10 de noviembre de 2019

INICIO > LATINOAMERICA > Perú

Los disparates de Alan García Pérez.

EL MOTOR CHINO Y MOTO TAXI PERUANO.

Por: Cathy Garcia (especial para El Diario Internacional).

23 de junio de 2006

El alucinante García Pérez habla disparates sobre el desarrollo de China después de darse sus frecuentes viajes de turismo a ese país. Modestia aparte, he estudiado por mas de una década junto a ingenieros chinos e indios en la escuela de graduados de ingeniería en Nueva York y he visitado China en una oportunidad (a estudiar no de paseo). Por lo tanto, he aprendido de esas experiencias la realidad sobre el desarrollo económico de ese inmenso país. China ya es considerada hoy en día como la cuarta potencia económica del mundo (por encina de Francia, Italia e Inglaterra) con un producto nacional bruto el 2005 de US$2 trillones, y solo por debajo de EEUU ($11.7 trillones), Japón y Alemania. Los economistas dicen que podría tener paridad económica y militar con EEUU en los próximos 50 años.

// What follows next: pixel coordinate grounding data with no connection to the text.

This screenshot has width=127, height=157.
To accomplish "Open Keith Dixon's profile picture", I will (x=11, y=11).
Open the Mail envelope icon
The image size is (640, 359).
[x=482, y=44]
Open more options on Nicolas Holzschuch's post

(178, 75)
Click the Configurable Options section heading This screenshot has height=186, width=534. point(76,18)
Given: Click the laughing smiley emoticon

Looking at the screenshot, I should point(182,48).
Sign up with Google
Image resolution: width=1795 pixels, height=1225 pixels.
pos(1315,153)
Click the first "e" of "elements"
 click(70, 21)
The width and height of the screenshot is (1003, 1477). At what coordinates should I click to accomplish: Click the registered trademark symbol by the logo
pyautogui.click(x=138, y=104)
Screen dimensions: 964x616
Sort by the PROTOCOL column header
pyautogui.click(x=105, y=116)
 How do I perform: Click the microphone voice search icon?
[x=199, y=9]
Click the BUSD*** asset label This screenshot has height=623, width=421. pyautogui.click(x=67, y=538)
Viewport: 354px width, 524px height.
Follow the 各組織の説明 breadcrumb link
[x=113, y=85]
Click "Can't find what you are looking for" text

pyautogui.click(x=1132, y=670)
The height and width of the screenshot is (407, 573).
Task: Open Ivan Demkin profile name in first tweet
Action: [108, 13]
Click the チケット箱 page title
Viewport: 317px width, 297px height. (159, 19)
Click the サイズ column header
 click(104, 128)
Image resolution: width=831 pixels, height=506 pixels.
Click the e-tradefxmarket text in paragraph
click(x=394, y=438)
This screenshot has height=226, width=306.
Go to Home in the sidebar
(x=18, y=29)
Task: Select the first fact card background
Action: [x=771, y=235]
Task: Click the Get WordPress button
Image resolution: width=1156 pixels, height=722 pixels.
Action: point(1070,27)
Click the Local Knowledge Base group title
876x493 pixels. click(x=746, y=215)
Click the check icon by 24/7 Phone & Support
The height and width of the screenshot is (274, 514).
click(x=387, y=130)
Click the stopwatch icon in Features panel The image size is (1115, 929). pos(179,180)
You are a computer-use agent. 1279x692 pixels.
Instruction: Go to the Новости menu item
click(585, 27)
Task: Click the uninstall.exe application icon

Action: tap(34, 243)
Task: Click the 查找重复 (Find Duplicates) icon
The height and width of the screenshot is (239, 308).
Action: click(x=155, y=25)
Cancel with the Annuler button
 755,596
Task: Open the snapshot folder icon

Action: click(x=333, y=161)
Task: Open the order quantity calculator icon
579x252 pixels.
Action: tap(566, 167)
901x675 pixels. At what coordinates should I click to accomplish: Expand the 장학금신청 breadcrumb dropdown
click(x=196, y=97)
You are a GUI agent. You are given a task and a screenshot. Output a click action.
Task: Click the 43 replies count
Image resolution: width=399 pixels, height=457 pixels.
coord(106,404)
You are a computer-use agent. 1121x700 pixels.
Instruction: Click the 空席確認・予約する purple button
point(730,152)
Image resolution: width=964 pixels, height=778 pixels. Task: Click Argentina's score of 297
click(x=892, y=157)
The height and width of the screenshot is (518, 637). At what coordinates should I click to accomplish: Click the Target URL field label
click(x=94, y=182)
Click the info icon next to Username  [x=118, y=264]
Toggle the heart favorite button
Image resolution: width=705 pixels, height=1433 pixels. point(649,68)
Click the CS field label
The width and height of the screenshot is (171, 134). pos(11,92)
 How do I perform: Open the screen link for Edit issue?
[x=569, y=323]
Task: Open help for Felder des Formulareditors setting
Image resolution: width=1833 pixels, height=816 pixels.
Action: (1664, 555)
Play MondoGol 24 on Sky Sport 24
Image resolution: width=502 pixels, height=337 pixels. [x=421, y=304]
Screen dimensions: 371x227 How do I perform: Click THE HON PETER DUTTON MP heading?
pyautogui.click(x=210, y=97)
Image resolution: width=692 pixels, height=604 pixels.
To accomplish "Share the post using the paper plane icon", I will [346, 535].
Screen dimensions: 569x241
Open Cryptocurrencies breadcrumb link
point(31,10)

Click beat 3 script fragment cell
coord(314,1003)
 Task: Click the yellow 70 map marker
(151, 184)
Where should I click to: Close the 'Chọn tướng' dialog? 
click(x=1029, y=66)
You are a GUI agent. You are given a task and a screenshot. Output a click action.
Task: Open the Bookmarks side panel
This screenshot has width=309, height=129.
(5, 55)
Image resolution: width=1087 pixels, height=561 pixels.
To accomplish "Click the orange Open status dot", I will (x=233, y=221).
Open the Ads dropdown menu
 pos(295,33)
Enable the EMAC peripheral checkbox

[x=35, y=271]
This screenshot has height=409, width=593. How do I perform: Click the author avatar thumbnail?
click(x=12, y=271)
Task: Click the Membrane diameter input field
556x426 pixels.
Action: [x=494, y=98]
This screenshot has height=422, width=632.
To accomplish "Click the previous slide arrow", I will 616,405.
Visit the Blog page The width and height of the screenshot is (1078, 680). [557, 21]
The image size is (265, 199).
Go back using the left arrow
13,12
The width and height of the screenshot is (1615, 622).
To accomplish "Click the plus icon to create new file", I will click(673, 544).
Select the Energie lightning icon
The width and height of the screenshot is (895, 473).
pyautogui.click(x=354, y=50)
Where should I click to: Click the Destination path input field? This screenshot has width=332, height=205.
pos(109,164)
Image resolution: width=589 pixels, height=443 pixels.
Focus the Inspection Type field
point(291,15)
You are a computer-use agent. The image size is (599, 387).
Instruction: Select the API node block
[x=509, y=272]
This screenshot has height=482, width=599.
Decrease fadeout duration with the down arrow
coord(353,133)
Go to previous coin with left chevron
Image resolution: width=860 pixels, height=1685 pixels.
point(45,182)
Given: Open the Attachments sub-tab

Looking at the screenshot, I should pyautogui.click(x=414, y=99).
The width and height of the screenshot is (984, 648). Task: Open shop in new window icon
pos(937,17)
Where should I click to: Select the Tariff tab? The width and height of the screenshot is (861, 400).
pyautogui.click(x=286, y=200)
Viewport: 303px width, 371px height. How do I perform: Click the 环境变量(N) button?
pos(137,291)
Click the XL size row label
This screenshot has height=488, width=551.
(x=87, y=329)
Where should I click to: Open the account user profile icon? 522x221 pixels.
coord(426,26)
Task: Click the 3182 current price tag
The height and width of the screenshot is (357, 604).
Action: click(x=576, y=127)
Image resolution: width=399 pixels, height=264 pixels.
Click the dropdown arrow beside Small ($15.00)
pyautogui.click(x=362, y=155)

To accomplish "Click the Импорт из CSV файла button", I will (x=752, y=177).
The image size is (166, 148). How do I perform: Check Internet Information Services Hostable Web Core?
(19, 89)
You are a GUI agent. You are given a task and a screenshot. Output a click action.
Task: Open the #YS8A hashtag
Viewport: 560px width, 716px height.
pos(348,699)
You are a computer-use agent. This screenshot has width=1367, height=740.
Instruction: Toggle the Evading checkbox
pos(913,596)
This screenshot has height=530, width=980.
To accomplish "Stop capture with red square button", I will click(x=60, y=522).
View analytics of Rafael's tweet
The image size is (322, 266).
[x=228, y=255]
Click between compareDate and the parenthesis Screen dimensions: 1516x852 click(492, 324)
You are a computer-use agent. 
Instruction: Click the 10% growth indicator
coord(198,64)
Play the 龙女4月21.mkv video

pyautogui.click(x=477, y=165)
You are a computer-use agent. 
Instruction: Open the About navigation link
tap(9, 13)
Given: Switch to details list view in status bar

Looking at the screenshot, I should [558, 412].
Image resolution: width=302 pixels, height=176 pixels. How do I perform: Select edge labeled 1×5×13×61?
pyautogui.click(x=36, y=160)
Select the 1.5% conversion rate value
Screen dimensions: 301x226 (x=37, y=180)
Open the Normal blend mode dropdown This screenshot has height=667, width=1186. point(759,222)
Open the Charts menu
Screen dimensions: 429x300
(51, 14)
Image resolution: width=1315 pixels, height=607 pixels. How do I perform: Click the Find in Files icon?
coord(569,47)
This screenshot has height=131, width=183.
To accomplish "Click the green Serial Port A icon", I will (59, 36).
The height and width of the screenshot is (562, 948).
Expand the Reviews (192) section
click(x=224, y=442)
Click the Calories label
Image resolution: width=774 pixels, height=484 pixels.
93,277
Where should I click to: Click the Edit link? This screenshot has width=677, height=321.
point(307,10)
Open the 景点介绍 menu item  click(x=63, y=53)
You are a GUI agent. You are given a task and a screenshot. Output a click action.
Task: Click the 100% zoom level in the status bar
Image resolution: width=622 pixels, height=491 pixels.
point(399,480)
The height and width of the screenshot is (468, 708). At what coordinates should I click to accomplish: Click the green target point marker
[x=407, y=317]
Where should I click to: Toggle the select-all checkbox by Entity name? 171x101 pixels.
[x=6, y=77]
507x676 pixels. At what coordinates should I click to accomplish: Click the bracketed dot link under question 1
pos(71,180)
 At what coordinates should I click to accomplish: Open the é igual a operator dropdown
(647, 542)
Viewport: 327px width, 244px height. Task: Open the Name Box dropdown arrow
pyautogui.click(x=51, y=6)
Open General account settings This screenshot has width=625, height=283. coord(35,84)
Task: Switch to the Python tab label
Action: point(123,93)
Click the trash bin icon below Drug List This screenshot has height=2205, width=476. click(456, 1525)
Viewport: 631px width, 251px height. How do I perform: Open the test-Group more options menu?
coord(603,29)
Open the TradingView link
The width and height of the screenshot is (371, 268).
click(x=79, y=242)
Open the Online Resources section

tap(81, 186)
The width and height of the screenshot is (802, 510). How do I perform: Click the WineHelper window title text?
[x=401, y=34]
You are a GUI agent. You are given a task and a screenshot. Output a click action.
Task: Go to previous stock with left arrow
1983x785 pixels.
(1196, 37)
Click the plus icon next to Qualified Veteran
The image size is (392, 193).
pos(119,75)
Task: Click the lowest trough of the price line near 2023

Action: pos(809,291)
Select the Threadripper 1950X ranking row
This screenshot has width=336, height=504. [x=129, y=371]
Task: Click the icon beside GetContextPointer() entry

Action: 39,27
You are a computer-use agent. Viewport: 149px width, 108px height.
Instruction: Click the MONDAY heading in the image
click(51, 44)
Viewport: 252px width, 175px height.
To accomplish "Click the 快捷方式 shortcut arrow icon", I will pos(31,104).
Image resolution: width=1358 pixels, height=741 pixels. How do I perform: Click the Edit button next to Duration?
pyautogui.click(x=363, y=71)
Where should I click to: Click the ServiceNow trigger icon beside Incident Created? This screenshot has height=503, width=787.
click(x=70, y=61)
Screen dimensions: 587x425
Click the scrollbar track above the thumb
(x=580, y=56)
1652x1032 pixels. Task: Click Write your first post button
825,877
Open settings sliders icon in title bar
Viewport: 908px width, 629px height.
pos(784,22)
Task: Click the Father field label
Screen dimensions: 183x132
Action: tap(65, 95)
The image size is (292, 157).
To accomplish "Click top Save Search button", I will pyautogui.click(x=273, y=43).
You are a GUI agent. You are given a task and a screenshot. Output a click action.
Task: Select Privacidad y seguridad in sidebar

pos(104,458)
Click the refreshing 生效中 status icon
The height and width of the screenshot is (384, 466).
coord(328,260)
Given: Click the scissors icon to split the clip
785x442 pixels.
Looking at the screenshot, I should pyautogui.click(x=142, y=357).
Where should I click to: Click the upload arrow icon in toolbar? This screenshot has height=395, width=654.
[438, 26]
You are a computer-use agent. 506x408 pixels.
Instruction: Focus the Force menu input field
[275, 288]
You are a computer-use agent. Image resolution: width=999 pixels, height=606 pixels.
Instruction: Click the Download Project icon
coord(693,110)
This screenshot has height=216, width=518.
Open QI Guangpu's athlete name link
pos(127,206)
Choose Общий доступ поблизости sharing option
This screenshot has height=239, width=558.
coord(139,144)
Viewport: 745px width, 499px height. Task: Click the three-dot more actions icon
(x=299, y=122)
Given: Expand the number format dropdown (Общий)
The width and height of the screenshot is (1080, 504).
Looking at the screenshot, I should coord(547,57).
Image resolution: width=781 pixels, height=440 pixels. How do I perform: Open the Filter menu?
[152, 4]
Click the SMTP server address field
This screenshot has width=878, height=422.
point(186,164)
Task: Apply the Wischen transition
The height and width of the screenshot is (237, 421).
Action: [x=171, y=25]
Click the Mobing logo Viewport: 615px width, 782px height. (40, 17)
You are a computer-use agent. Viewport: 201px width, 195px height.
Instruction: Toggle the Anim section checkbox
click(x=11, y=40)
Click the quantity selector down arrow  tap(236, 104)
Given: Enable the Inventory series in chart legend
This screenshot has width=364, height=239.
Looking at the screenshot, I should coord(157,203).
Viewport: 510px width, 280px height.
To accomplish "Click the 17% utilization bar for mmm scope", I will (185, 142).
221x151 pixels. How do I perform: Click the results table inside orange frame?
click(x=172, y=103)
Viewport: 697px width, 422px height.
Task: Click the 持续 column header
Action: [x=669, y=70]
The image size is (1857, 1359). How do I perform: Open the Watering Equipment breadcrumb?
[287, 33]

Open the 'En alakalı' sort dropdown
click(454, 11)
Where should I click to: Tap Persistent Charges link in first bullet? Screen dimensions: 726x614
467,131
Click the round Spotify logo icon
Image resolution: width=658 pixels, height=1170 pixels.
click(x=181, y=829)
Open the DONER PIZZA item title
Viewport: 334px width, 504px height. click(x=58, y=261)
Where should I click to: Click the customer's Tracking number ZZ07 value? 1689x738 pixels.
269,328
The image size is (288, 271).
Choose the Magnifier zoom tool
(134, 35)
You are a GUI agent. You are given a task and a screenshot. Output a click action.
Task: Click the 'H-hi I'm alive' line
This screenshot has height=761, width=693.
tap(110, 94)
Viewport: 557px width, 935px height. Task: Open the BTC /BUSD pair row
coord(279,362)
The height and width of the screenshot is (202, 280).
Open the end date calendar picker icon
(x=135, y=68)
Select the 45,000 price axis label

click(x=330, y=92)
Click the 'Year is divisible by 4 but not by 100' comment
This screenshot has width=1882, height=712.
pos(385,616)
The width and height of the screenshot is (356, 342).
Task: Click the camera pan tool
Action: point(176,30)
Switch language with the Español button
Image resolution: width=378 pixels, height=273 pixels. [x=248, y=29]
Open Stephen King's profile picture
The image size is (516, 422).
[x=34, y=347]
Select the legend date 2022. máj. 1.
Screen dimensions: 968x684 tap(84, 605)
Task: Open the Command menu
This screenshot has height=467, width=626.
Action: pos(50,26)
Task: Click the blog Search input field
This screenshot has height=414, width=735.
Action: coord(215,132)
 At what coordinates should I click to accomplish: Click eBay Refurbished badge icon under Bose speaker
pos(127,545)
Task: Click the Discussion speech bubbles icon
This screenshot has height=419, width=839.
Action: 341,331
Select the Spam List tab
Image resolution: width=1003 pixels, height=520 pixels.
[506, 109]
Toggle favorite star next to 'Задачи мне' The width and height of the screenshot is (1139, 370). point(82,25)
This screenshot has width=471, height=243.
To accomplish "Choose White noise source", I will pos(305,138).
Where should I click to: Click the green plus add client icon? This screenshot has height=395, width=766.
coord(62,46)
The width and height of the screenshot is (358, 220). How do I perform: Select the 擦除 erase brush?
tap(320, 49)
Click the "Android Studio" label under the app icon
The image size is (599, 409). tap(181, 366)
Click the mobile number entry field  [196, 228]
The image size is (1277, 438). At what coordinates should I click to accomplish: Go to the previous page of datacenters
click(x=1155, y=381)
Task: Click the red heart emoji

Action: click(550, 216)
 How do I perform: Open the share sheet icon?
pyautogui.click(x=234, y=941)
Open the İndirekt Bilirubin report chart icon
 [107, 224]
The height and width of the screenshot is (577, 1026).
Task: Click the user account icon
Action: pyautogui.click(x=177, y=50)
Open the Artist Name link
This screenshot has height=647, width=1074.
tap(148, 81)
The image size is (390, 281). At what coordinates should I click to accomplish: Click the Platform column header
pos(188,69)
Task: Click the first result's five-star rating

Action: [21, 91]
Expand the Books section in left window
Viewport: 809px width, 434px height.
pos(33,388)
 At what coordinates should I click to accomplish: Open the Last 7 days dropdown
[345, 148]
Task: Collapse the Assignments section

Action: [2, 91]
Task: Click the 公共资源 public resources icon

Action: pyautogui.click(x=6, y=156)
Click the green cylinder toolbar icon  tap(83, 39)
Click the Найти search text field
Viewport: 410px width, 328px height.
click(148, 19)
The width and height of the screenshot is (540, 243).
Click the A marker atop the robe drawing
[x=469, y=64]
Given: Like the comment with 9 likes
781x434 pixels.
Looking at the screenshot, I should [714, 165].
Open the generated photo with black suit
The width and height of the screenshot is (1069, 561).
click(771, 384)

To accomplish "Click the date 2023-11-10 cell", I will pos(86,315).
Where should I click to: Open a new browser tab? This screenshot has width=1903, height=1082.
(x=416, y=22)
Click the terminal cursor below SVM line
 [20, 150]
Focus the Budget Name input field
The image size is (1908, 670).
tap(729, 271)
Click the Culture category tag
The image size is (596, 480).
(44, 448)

La razón principal del desarrollo chino no es el saqueo de sus recursos naturales por las trasnacionales ni los tratados de libre comercio con EEUU (como creen algunos incautos en el Perú). No. Es el capital humano. Es la formación socialista de su juventud, el espíritu nacional y principalmente el desarrollo de la educación que dejo establecido el Presidente Mao-tsetung. Es sobre esta base social que Teng reintrodujo el capitalismo. Pero pese a ese fenomenal desarrollo (mas del 9% anual por los últimos 5 años), China es un país muy pobre con un desarrollo capitalista desigual que va creando miles de millonarios y al mismo millones de hambrientos. De acuerdo al Banco Mundial, su ingreso percapita no pasa de US$1,700 (casi igual que un país latinoamericano) y ocupa el numero 134 en ingresos. Por lo tanto, China hoy en día todavía es un país del tercer mundo. En las Naciones Unidas paga su cuota (igual que el Perú) como país del tercer mundo. Si esto le agregamos su crisis medio ambiental y de salud, esta muy lejos del primer mundo.

A diferencia del Perú, que sobrevive observando con melancolía e impotencia como su oligarquía vendepatria facilita el saqueo sus riquezas por las trasnacionales, China y la India apuestan por su industria nacional, la investigación y la tecnología, su agricultura, y sobre todo la innovación y creatividad (además de la imitación y violación de patentes). Todo es valido si es por el interés nacional. China y la India crecen mas rápido que EEUU y Europa porque los salarios son bajos (de tercer mundo) y tiene gran cantidad de científicos e ingenieros jóvenes que prefieren quedarse en la patria que emigrar. Eso no ocurre en el Perú donde el mismo sistema educativo entrena técnicos para que se larguen del país, subsidiando con capital humano a países como EEUU.

Los peruanos debemos criticar al capitalismo chino que viene al país a saquear nuestro cobre en Nazca, la madera (caoba) en la selva, y el petróleo en la amazonia con los mismos métodos de explotación salvaje del imperialismo yanqui. Los chinos en la mina de Shougan son los más crueles explotadores del proletariado minero peruano.

Al Perú le conviene estudiar y aprender del capitalismo Indio que no pone sus ojos en el oro de Cajamarca ni en el gas de Camisea, sino en los jóvenes graduados de ingeniería de las universidades peruanas para que aprendan las técnicas del desarrollo del software y la cibernética. Otros dos países que debemos estudiar son Brasil y Cuba. El primero por su desarrollo de energías alternativas (biomasa) y el segundo por su innegable desarrollo de la educación y la biotecnología (o la ingeniería biomédica). La biotecnología será en el Siglo XXI lo que las computadoras fueron el Siglo XX. Yo creo que ninguna universidad del Perú tiene un programa de ingeniería biomédica. El Perú requiere de su propia industria biotecnológica para producir medicinas básicas y mejorar la salud del pueblo.

El problema no es imitar al país que nos oprime y nos saquea (los EEUU) o al que nos quiere saquear (China), sino forjar nuestro desarrollo económico nacional propio con lo bueno que podemos asimilar de otros países, pero cansándonos en nuestras necesidades y realidad nacional.